Check every line of the entries below for "Expand", and copy the lines that have it.

*** THE DATA ***

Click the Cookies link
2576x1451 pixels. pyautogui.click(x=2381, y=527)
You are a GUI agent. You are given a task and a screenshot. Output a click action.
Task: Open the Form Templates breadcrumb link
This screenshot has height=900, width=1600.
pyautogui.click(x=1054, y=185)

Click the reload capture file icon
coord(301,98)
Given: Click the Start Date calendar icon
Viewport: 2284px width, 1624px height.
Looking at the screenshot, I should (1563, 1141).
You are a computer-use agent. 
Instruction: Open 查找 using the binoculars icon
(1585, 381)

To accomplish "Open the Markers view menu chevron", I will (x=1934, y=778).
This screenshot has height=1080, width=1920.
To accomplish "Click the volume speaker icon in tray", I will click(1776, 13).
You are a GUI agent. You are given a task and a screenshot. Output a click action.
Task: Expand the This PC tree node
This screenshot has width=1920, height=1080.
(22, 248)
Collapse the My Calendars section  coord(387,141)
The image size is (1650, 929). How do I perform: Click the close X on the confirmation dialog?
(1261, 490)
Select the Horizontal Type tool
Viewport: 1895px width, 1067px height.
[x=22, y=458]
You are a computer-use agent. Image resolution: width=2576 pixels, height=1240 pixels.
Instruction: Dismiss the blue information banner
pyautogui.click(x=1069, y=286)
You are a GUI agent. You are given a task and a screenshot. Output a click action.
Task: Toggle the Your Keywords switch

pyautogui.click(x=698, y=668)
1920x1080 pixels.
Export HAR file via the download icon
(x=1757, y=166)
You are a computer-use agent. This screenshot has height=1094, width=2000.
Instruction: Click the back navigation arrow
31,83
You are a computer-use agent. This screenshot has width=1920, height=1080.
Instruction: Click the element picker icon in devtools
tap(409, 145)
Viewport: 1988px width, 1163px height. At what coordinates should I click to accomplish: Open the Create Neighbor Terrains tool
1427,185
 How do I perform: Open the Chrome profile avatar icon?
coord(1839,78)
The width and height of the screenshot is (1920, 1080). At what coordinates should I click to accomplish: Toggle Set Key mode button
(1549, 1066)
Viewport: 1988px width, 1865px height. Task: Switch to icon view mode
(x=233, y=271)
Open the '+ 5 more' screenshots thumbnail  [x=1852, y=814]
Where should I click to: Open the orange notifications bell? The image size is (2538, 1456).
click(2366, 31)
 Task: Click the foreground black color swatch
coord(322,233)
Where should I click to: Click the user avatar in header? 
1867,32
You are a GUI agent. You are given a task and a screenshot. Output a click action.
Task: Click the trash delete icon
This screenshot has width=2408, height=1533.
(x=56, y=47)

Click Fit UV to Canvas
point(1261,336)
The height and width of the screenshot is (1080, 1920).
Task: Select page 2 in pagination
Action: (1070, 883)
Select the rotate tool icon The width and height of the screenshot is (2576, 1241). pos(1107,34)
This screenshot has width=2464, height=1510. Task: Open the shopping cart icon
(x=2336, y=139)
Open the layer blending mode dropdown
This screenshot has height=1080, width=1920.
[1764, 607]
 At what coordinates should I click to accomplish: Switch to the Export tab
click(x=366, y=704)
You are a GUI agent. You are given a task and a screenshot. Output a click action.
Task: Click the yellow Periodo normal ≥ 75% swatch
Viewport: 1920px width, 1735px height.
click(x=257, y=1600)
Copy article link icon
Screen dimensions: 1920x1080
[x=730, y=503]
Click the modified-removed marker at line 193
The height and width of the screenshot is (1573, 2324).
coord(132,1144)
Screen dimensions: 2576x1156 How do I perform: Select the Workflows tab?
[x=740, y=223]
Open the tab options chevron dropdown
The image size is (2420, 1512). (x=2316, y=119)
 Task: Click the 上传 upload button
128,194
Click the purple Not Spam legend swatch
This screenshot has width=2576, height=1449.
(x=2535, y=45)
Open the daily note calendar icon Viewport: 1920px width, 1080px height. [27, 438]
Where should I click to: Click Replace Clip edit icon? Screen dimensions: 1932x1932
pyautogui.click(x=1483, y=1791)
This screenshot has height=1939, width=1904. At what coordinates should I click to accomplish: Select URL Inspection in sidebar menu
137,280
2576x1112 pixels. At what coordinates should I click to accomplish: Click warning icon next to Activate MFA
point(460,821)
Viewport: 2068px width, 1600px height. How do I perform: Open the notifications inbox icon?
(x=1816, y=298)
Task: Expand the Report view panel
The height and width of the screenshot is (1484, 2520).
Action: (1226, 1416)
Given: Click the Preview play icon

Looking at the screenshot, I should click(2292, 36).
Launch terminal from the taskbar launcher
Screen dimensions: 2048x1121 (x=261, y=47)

*** End of THE DATA ***

## REPLY TO THE EXERCISE
Task: Expand the This PC tree node
Task: Expand the Report view panel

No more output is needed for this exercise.